Joseph Finley said...

Thanks for the comment - I suspect you'll enjoy the book!

James T Kelly said...

I'm of the same opinion! I saw the trailer in the cinema and I think I was the only one who was murmuring "that looks brilliant". I'm glad I haven't seen it yet, though; I wasn't aware it was a book so now I can go and read it first. Thanks for the recommendation!

Lauren's Loquacious Lit said...

I read Pride and Prejudice and Zombies a few years ago, and it WAS a lot of fun but I can see what you mean about this one. Yes, on some level, it's purely for fun and for those looking for a bit of silly entertainment, it works. But, as you said, the civil war was an incredibly important event in history and you'd also like to see justice done.

I've read a few steampunk books and after having studied 19th century culture and history over a few subjects, it was fascinating to see it brought to life from a modern perspective and with the addition of vampires, werewolves and all sorts of other delights. They're still fairly respectful of the time period, they just take the Industrial Revolution a bit further.

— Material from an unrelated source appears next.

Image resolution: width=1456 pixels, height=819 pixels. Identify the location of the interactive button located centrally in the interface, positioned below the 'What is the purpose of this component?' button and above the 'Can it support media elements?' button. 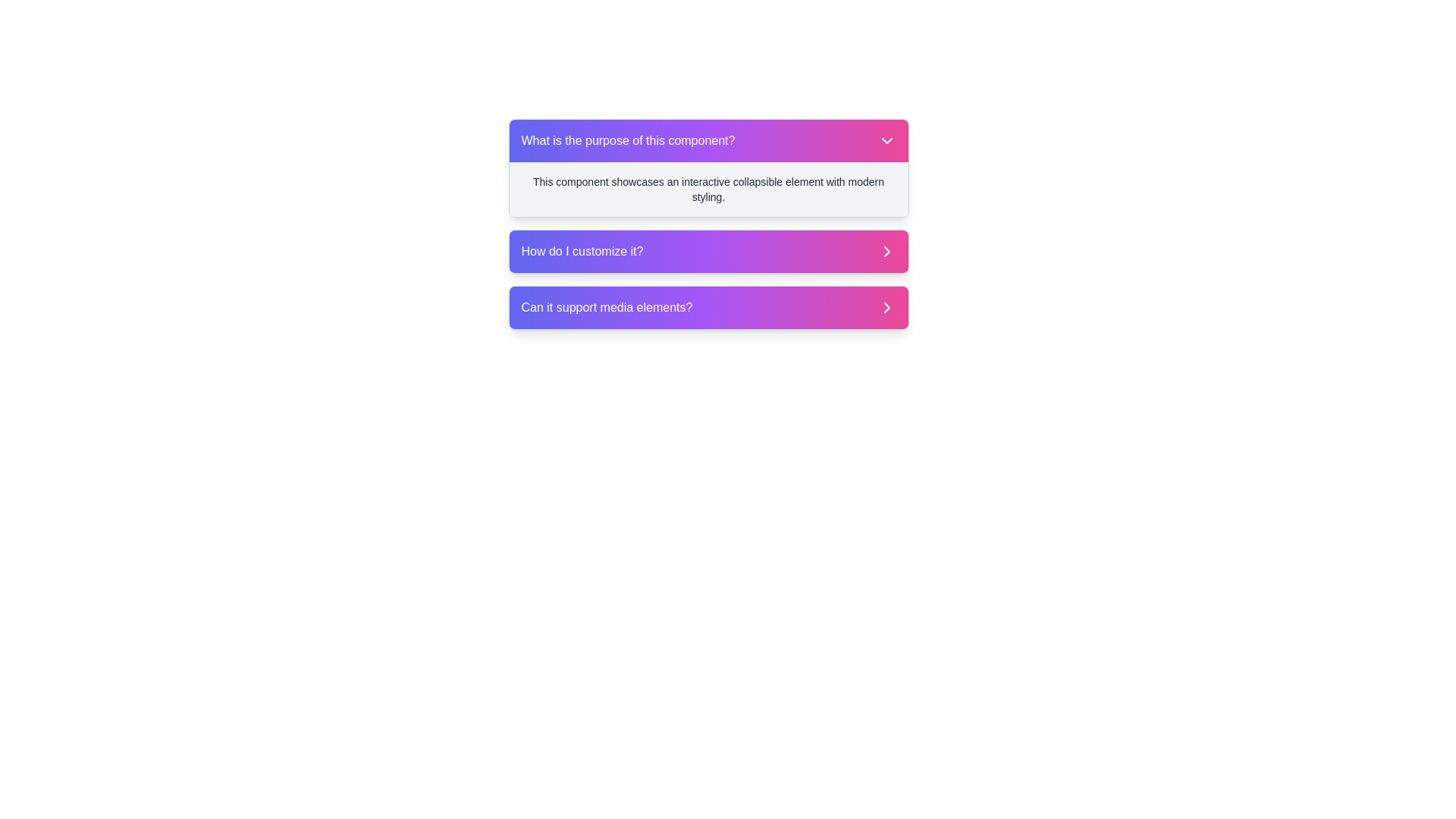
(708, 250).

I enjoy alternate histories when they force me to consider how that event has shaped the current world, and how different things could be if the war/event had ended differently - if JFK wasn't assassinated, if Russia got to the moon first, if someone else had won the world wars etc but a lot of the time they still show great respect to all those involved and the efforts involved in the process.

Joseph Finley said...

Lauren - thanks for the great comment! When I started writing this post, I called the book "alternative history," but it's not. It doesn't show how history would have been different if a major event changed (like someone surviving an assassination in Ford's Theatre). Instead, it just seriously alters the reason behind real events by tying them to the cause of vampires.

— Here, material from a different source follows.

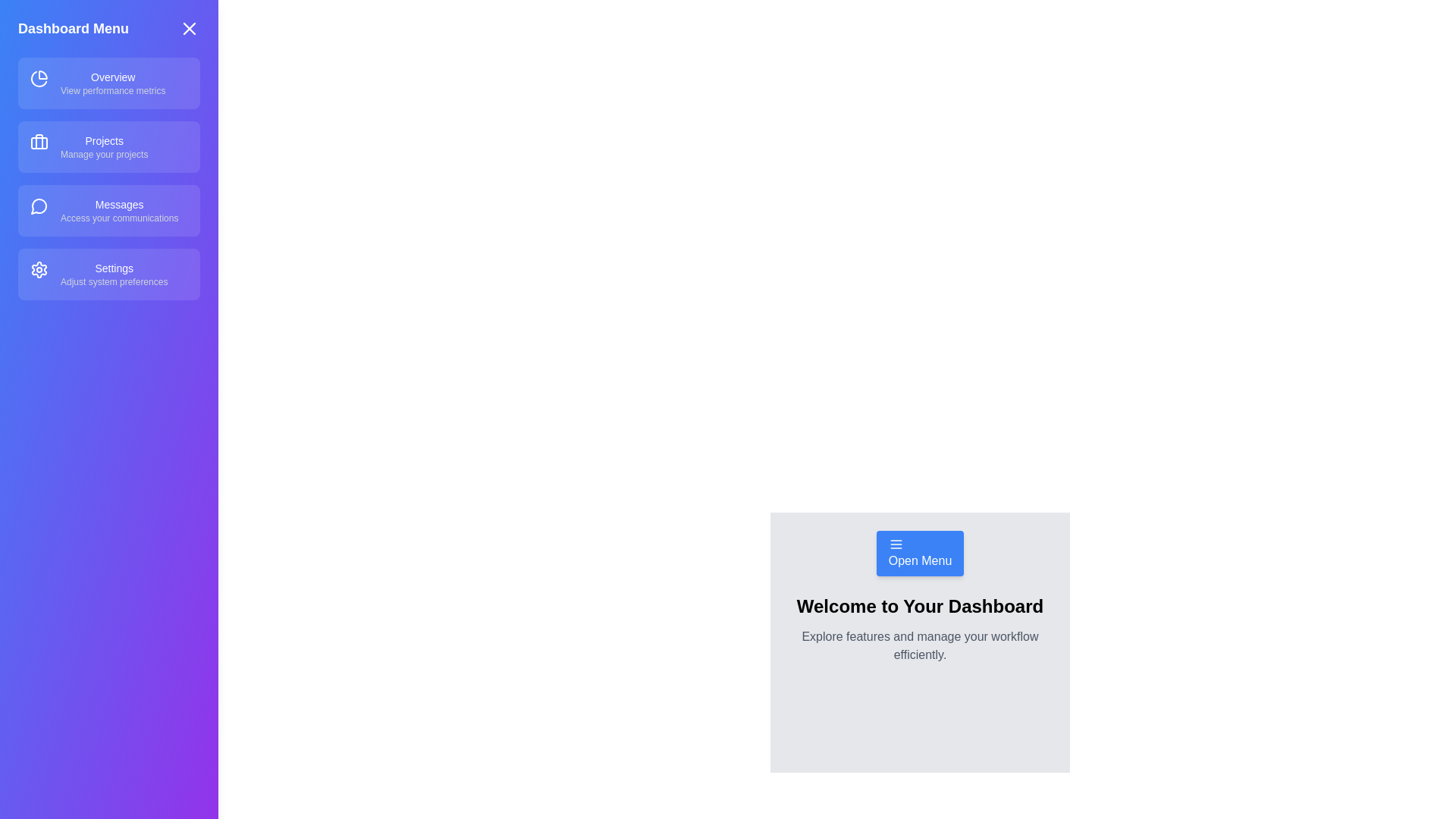 This screenshot has width=1456, height=819. I want to click on the menu item labeled Overview, so click(108, 83).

James - I hope you enjoy the book. I'm waiting on the movie until it comes to HBO. Thanks for the comment!

Leslie said...

I'm torn on this one. On one hand, I love things like Pride and Prejudice and Zombies, and Jane Slayere. So I was looking forward to Abe Lincoln: Vampire Hunter... until I saw the previews. The allure for me in stories like these is how campy they are. They should be funny, but not always directly so. This movie just looked like it was taking itself too seriously for me to take it lightly. (I'll admit I haven't read the book, though.)

Ultimately, I decided not to see it, and I don't plan to. Especially after hearing a friend call it "the 2nd worst thing to ever happen to Abe Lincoln in a theater."

Joseph Finley said...

Leslie - Thanks for the comment. Your friend's quote made me laugh out loud!